John M. Adams III, founding principal and broker for Cornerstone Commercial/ Cushman & Wakefield Alliance, Knoxville, Tenn., won an iPad at a professional event last year. His first reaction was that it was a toy; after all, he had his office computer, laptop and smartphone. He soon learned that the device was no toy and could well be a game changer in the business.
At less than two pounds and about the size of a sheet of paper, carrying an iPad beats lugging a heavy laptop around. But the real power of the device for real estate is the “apps” — or applications — that have been and are being developed for it.
Adams is now a technology buff and currently blogs on the subject of the iPad. When he has a need for a particular app, he researches it on Google and in magazines, and watches YouTube videos about apps. If an app is free or costs less than five dollars, he is liable to download it and use it to see if it fits his needs. If it is more expensive, he will do further research before he buys it.
Here are the apps he finds necessary for his business:
Storing documents. Adams is a big proponent of DropBox, which is a virtual hard drive allowing users to store documents on the iPad and in “cloud” storage (on DropBox’s server). Many of the other apps he uses are selected because they are compatible with DropBox.
Writing and editing documents. DocsToGo can be used for editing Microsoft Office documents. Many apps do the same thing; Adams finds this one to be the best.

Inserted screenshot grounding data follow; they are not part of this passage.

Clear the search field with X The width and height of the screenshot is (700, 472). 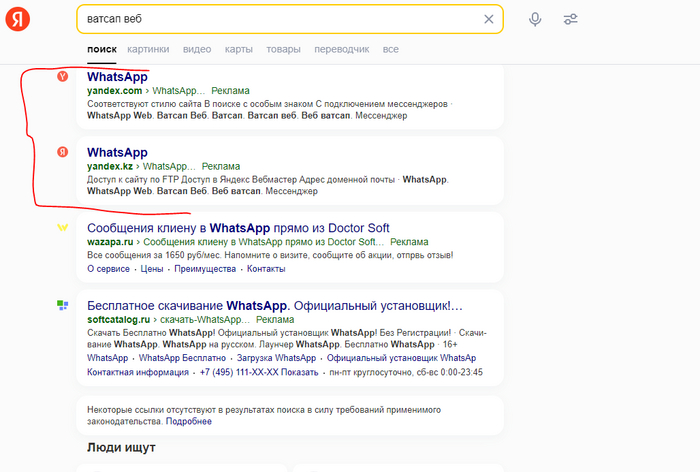(488, 19)
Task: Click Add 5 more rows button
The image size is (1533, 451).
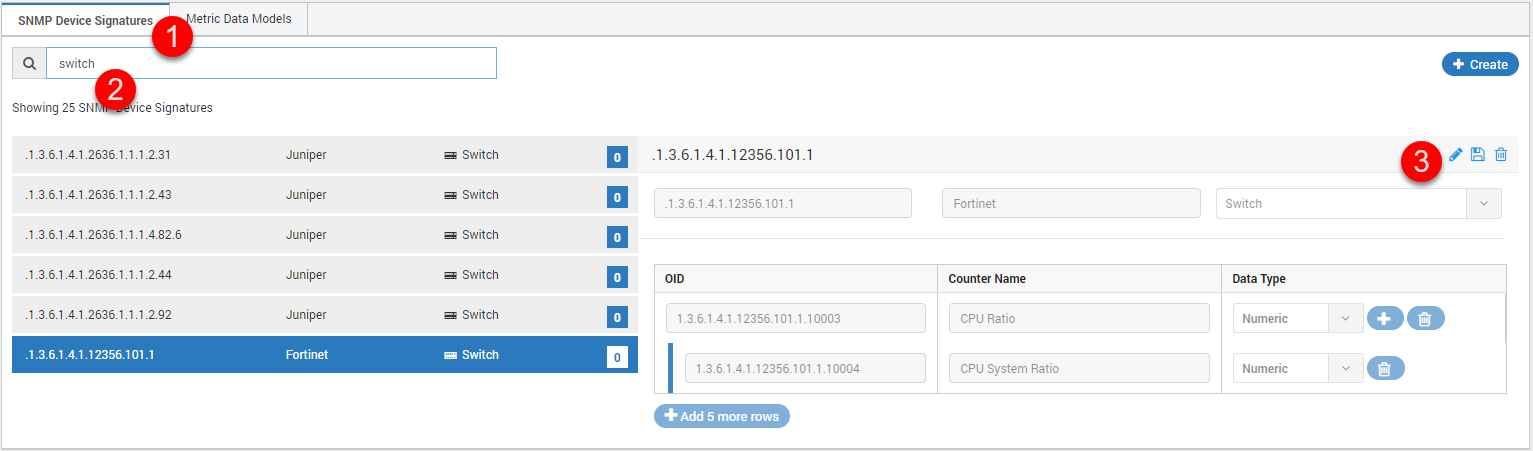Action: tap(722, 415)
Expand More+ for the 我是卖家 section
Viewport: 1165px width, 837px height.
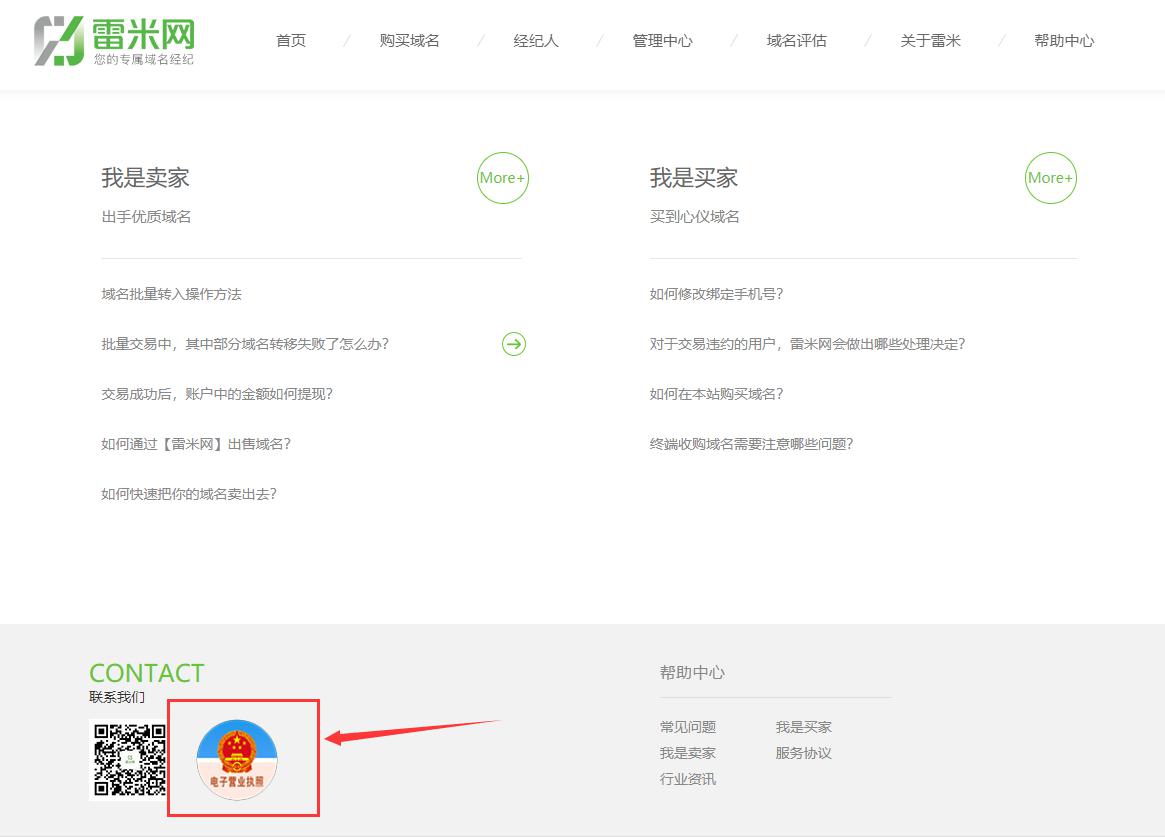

Taking and saving notes. Adams uses the Noteshelf app and a stylus for taking notes directly on the iPad screen. When the app opens, an image of a lined sheet of paper appears on the screen for easy note taking. Adams will either drop notes into a client file or put them in a “notebook” in EverNote, another app, for follow up.
Creating to-do lists. TaskTracker is excellent app for creating to-do lists, according to Adams.
Saving or editing a PDF. An app named SavetoPDF allows conversion of a word document into a PDF. You can also edit the PDF right on the iPad.
Sign documents. The new operating system for the iPad allows users to sign documents on the screen with a stylus without having to first print out the document, sign it, scan it, save it as a PDF and then email it.
Social media. Adams downloaded apps for Facebook, Twitter and LinkedIn for the iPad and has access to all the social media he needs.
Easy reading and clipping. Adams uses the Kindle and iBook apps for reading and keeping up with the industry. When he comes across something he needs to save or refer to later, he saves the portion of the article he wants in Dropbox.
Property searches. Adams employs CoStar’s new app for property searches. The app uses a GPS to locate property types around his particular location or in a particular area of the city.
Calculators. There is an app for the HP 10bII calculator that Adams uses. He said it is as good as the real thing.
Dictation. For dictation in his car, Adams uses the Dictation Dragon app for the iPad.